> [Problem statement] Print the first line of the data below and every one after it, through the line containing "Given: Click the Lấy dữ liệu button", exactly as written.

> [The records]
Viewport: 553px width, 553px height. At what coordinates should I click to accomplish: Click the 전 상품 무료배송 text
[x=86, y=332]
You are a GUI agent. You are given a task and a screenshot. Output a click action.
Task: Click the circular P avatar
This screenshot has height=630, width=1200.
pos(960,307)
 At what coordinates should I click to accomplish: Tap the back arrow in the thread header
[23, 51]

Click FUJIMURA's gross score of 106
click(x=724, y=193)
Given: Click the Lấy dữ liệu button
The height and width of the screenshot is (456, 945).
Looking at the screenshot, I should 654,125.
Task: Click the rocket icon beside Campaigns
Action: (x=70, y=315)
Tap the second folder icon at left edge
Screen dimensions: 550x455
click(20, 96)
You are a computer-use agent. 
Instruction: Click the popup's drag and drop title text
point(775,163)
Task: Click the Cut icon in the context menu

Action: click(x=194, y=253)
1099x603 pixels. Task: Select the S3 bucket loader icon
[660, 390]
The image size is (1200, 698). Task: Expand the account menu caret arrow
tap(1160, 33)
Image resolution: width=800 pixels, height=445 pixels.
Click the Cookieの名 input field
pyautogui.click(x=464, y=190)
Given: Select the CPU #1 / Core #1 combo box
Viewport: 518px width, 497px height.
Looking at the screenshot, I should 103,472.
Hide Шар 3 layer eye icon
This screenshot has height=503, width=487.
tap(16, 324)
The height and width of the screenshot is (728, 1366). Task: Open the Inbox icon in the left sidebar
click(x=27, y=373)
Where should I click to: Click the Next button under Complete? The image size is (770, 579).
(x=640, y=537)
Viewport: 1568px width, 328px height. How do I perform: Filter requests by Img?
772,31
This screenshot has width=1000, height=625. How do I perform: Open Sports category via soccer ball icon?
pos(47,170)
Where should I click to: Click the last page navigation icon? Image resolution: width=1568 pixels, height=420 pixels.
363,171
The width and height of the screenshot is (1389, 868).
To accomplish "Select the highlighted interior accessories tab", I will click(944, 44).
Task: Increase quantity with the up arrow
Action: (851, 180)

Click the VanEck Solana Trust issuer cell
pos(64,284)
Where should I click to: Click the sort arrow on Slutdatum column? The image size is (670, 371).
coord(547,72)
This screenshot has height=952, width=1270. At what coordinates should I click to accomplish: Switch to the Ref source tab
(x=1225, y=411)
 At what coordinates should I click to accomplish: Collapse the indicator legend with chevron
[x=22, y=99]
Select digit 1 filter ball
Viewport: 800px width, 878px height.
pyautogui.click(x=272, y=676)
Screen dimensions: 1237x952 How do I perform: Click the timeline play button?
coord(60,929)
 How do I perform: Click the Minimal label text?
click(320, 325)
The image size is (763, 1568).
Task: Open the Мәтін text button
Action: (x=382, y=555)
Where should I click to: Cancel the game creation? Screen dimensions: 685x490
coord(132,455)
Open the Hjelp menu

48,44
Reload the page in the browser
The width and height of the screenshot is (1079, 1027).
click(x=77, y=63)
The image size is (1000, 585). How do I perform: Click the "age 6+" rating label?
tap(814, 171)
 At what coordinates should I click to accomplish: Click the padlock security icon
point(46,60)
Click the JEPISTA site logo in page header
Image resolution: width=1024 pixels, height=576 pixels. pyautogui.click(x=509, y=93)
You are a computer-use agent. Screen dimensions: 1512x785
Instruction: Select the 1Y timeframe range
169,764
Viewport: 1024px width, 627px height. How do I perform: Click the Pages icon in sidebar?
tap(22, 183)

> [Answer box]
Viewport: 553px width, 553px height. At what coordinates should I click to accomplish: Click the 전 상품 무료배송 text
[x=86, y=332]
You are a GUI agent. You are given a task and a screenshot. Output a click action.
Task: Click the circular P avatar
This screenshot has height=630, width=1200.
pos(960,307)
 At what coordinates should I click to accomplish: Tap the back arrow in the thread header
[23, 51]

Click FUJIMURA's gross score of 106
click(x=724, y=193)
Given: Click the Lấy dữ liệu button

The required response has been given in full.